Bridge options in order of preference: (1) Confirmed grant lines of credit from your bank — if the funder has issued a signed grant award letter, many banks will lend against it at low APR. (2) BlueVine or Fundbox revolving LOC if you have steady program revenue. (3) Accion CDFI working capital loan — 5-15 day funding. (4) Stripe/PayPal Capital if donations or program payments run through those platforms.
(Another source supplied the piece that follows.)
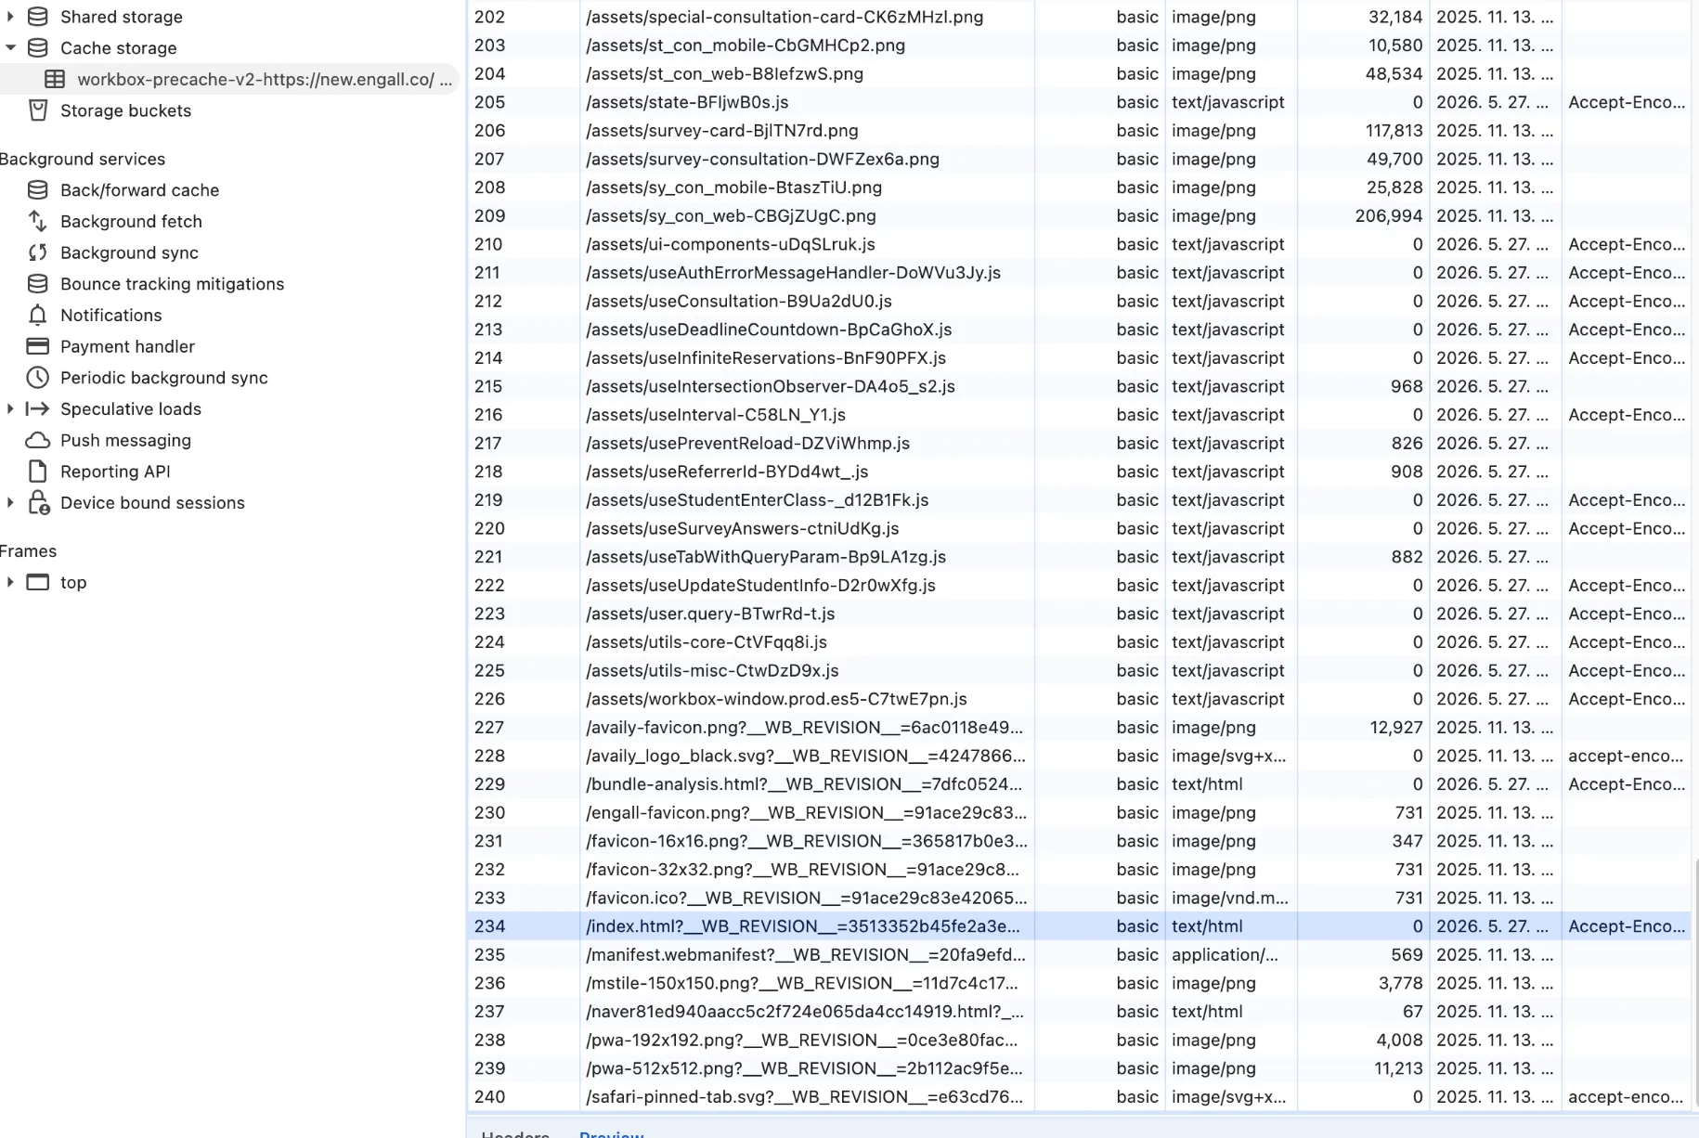Expand the Speculative loads section

10,408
Avoid commercial MCA structures — most will decline pure 501(c)(3) entities outright.

Related reading

Methodology

How we chose

Ranking criteria

  • Use-case fit — funder must qualify the merchant profile this page targets (credit, time-in-business, revenue, industry).
  • Pricing transparency — published factor-rate or APR-equivalent disclosure outweighs marketing-only quotes.
  • Speed-to-fund — verified time from signed contract to ACH deposit, not 'as fast as' marketing claims.
  • Contract terms — daily/weekly debit structure, prepayment treatment, COJ / personal guarantee posture.
  • Customer-experience signals — BBB profile, Trustpilot, ISO chatter, and direct merchant feedback collected via Fundnode applications.

Sources consulted

  • Funder-published rate cards, contract templates, and disclosure pages (refreshed quarterly).
  • Public regulatory filings — California DFPI commercial-financing disclosures, New York commercial-financing disclosure law filings.
  • Direct merchant feedback collected through Fundnode's /qualify funnel (n > 200 since 2026-01).
  • ISO desk operator interviews — anonymized commentary on approval patterns and stipulations.

Update cadence

Reviewed quarterly. Last updated 2026-06-24.

Conflict of interest

Fundnode may earn referral fees from funders listed on this page when merchants apply through us. Rankings are editorial and independent of fee economics — funders cannot pay for placement.